Bo Burnham – Make Happy
I haven’t watched a Bo Burnham show before; in fact I didn’t know his name before watching Make Happy. That’s not to say his isn’t a name worth knowing; just my perspective.
Some of my recent favourites in stand-up are: Louis CK, Hannibal Buress, Bill Burr, Marc Maron and Tom Segura (you may notice the connection which is of course: Netflix). Another connection between these comedians is their style/subjects: everyday life, self-deprecation and social interaction; the kind of stand-up I seem to enjoy.
Burnham is a musical comedian, however, he keeps the musical sets/ jokes brief. A varied entertainer, Burnham uses stage lighting, soundtracks, stand-up comedy and his music throughout his performance. He is clearly aware that keeping the show varied is vital in keeping an audience attentive and avoiding a set becoming stale.
It seems fair to say that, as a previous Youtuber, Burnham’s intended audience is younger than the previous comedians mentioned. I wouldn’t go as far as saying Burnham has a less mature sense of humour as that’s not necessarily true. However, he does have an energetic delivery that, combined with some pop-culture topics, would appeal mainly to Millenials (birth years ‘89 – ’00).
Burnham describes his own set as “a series of discrete bits”, his topics and performance jumps around quite rapidly and with a moment’s loss of concentration you could find yourself in an entirely new segment.
If the fact a good percentage of the show includes Burnham singing on piano bothers you then this show may not be a strong recommendation, nor if you aren’t a fan of Youtube personalities. However, these were two opinions I had at beginning the show. I feel I should add that his ironic track about suicide has a dark humour that shouldn’t be overlooked; it dug his morals deeper and showed the full spectrum of Burnham’s sense of humour.

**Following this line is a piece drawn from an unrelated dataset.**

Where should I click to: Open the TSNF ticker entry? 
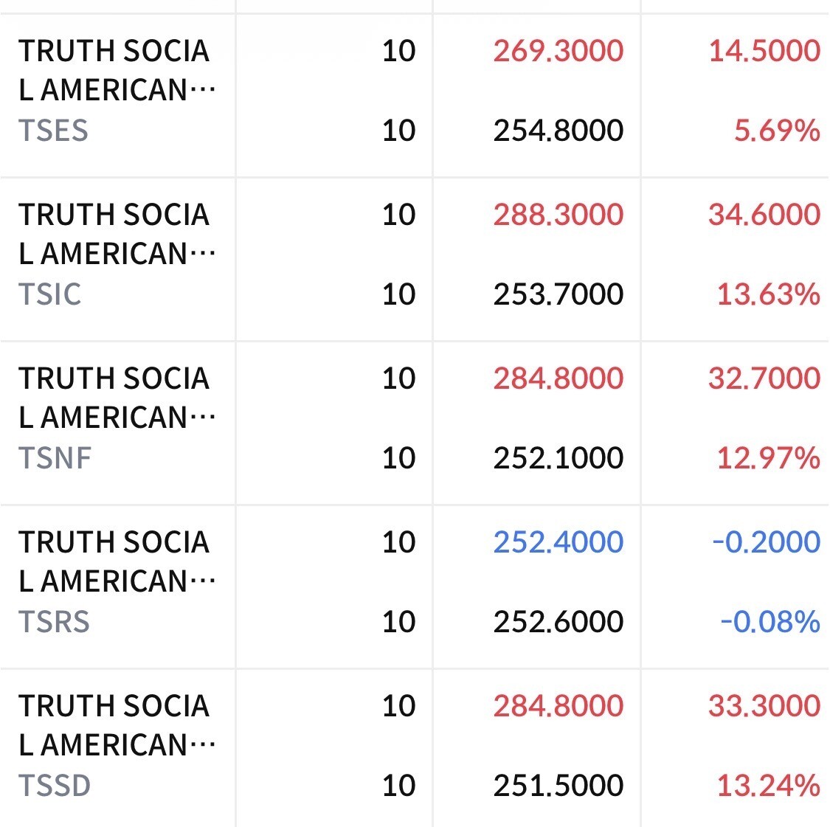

To accumulate Burnham’s hard work into a list of topics is unfair, but here’s a list to get an idea of what Burnham touches upon: Relationships, Media/fame, Country singers, Kanye west’s use of auto-tune and a pinch of self-deprecation.
Overall, if you have access to a Netflix account and anything in this article has caught your interest then Bo Burnham’s Make Happy is worth a watch. The performance seems to focus on a generation of undervaluing depressives with a self aware dark humour. Maybe it’s time I took a look at his previous work.